**Exercise passage**
┌────────

Exception in thread "main" java.util.concurrent.ExecutionException: java.net.UnknownHostException: failed to resolve 'recomp-hdb' after 3 queries
    at io.netty.util.concurrent.AbstractFuture.get(AbstractFuture.java:41)
    at TestNetty.main(TestNetty.java:15)
Caused by: java.net.UnknownHostException: failed to resolve 'recomp-hdb' after 3 queries
    at io.netty.resolver.dns.DnsNameResolverContext.finishResolve(DnsNameResolverContext.java:688)
    at io.netty.resolver.dns.DnsNameResolverContext.tryToFinishResolve(DnsNameResolverContext.java:620)
    at io.netty.resolver.dns.DnsNameResolverContext$3.operationComplete(DnsNameResolverContext.java:313)
    at io.netty.util.concurrent.DefaultPromise.notifyListener0(DefaultPromise.java:507)
    ...

DNS resolution with plain Java code works as expected and returns the IP address.

The Netty-based code that throws the exception:

import io.netty.channel.nio.NioEventLoopGroup;
import io.netty.channel.socket.nio.NioDatagramChannel;
import io.netty.resolver.dns.DnsNameResolverBuilder;
import io.netty.resolver.dns.DnsNameResolver;
import io.netty.resolver.dns.DnsServerAddresses;
public class TestNetty {
  private static NioEventLoopGroup bossGroup = new NioEventLoopGroup();
  
  public static void main(String[] args) throws Exception {
    DnsNameResolver res = new DnsNameResolverBuilder(bossGroup.next())

└────────

[Records from a data collection]
┌────────

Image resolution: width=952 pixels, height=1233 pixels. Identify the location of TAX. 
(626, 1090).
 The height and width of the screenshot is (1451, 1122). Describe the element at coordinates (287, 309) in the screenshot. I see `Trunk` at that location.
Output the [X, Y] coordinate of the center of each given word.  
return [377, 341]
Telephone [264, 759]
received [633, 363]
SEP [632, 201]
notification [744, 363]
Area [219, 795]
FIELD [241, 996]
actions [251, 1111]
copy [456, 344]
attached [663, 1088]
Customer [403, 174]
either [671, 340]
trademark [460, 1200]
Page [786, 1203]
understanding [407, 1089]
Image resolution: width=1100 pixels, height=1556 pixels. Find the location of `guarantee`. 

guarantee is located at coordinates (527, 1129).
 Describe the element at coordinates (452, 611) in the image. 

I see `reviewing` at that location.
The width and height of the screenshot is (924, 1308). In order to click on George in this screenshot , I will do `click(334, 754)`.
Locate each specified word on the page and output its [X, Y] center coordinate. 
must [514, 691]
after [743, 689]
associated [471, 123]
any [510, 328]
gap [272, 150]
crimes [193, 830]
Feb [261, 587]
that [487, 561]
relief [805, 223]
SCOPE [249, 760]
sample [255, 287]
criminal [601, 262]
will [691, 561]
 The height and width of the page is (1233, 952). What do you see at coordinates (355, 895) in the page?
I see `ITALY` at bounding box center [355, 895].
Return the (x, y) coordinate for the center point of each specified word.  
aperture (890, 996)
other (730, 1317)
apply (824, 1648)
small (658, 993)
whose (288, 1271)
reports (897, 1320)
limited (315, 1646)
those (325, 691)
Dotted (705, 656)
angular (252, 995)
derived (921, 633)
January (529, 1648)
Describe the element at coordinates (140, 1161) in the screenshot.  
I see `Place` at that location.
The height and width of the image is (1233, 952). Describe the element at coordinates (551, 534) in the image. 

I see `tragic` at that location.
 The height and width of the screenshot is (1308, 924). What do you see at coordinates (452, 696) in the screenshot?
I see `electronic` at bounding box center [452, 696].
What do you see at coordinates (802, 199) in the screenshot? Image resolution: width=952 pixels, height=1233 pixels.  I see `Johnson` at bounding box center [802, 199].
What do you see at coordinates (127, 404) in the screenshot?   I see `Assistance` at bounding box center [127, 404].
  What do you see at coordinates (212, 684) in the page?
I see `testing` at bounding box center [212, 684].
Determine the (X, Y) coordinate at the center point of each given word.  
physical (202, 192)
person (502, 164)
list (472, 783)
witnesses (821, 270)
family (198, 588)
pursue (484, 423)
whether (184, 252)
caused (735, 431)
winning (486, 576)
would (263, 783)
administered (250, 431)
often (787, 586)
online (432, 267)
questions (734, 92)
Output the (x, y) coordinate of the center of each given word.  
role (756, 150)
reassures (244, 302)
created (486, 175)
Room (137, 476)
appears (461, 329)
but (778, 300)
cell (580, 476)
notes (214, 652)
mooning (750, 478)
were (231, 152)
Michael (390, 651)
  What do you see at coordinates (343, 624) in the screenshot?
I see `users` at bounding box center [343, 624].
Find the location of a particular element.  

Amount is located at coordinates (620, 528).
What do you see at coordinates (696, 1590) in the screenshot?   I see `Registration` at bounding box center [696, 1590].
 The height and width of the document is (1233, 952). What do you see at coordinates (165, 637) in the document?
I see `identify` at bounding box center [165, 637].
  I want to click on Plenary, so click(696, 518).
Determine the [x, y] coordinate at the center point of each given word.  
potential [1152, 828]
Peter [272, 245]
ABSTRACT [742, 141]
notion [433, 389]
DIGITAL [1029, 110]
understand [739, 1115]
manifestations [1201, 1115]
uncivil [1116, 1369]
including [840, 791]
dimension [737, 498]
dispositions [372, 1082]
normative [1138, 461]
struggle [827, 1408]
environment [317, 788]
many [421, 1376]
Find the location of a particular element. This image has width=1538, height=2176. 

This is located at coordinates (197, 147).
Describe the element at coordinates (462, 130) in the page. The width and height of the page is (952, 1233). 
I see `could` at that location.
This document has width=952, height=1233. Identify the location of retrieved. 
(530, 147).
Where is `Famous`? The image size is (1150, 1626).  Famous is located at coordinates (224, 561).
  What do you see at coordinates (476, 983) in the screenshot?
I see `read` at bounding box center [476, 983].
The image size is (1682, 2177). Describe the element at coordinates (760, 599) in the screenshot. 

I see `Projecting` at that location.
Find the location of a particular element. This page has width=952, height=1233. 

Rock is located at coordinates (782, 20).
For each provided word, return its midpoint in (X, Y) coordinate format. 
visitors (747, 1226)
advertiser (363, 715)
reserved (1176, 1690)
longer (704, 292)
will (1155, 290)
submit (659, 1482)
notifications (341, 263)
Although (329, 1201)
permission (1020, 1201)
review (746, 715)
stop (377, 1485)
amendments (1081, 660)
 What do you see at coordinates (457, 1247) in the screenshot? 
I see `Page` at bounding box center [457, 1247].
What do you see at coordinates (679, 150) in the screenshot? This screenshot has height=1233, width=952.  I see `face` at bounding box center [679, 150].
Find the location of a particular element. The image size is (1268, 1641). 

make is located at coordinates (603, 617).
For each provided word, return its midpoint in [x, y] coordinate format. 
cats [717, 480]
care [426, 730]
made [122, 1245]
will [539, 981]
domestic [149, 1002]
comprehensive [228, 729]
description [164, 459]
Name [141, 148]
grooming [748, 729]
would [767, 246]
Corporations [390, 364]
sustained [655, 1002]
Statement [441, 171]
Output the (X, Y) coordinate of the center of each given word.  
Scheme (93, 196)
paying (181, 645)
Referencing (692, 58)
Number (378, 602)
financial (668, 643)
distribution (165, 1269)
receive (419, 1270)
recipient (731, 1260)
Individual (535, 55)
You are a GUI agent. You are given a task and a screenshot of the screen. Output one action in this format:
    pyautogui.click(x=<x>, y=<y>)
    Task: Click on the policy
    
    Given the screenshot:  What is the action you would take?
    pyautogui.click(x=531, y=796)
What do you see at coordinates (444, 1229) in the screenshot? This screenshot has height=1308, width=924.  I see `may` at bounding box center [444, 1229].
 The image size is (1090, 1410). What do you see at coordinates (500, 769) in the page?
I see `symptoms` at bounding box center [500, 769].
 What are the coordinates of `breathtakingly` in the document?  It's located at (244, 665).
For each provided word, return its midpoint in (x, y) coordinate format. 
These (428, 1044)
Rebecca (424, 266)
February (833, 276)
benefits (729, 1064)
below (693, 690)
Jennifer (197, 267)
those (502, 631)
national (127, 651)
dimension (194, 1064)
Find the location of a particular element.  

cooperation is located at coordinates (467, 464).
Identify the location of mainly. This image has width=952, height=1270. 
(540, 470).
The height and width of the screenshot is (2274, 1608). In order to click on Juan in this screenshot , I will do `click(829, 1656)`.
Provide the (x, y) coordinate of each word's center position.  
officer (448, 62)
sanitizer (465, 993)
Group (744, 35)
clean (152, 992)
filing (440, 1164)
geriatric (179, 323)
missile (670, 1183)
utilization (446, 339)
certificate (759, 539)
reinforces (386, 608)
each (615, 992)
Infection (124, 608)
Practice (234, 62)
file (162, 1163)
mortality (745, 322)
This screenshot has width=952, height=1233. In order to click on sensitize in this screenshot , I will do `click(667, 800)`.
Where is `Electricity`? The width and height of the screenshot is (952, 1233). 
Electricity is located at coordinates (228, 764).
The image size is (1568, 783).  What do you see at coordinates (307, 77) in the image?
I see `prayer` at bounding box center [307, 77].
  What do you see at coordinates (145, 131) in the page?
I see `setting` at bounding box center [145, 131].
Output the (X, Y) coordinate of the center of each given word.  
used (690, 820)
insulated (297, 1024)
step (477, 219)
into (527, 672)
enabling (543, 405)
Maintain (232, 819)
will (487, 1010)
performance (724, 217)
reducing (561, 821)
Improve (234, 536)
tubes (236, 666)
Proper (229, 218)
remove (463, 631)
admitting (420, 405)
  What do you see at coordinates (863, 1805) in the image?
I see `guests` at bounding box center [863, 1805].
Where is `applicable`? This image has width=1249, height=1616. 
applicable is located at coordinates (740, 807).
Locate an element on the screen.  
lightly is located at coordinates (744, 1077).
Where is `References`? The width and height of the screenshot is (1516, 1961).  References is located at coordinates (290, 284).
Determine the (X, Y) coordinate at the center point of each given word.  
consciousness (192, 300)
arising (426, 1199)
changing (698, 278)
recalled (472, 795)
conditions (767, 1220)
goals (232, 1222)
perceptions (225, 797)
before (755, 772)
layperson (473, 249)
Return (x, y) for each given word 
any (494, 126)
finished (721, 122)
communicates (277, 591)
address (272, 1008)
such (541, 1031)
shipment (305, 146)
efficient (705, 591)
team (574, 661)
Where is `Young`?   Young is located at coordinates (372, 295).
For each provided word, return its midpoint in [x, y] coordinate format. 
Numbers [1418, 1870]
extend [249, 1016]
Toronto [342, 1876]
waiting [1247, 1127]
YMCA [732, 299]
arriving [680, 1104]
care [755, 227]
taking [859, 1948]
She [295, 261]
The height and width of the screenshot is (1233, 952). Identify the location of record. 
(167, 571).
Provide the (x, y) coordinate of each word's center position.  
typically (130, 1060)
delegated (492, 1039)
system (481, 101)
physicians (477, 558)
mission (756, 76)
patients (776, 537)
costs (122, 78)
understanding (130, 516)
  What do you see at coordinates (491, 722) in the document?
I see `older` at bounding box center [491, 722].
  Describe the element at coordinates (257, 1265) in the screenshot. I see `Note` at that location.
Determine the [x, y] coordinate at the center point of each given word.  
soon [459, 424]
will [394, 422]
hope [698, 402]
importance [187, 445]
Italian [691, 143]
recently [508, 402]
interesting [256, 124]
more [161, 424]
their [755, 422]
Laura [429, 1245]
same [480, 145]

└────────

**Prompt 1**
According to the Netty DNS text, what happens when DNS resolution is done with plain Java code?
**Prompt 2**
Please proceed with the Netty DNS text, carrying the Java code on from the point where it stops.
The records are separate material with no connection to the Netty DNS text.

**Result 1**
It works as expected and returns the IP address.

**Result 2**
        .channelType(NioDatagramChannel.class)
        .build();

    System.out.println(res.resolve("recomp-hdb").await().get());
  }
}

The plain Java code which works fine:

import java.net.InetAddress;
public class Test {
    public static void main(String args[]) throws Exception {
            InetAddress address = InetAddress.getByName("recomp-hdb");
            System.out.println(address.getHostAddress());
    }
}

Steps to reproduce:

  1. Create a docker compose file that defines two docker containers, one of which is based on openjdk image.
  2. Build the code shown above, changing the name of the sibling container according to your docker compose.
  3. Copy in the code to the java container and run.
  4. The plain java code will show the correct response. The netty-based code will throw the exception as above.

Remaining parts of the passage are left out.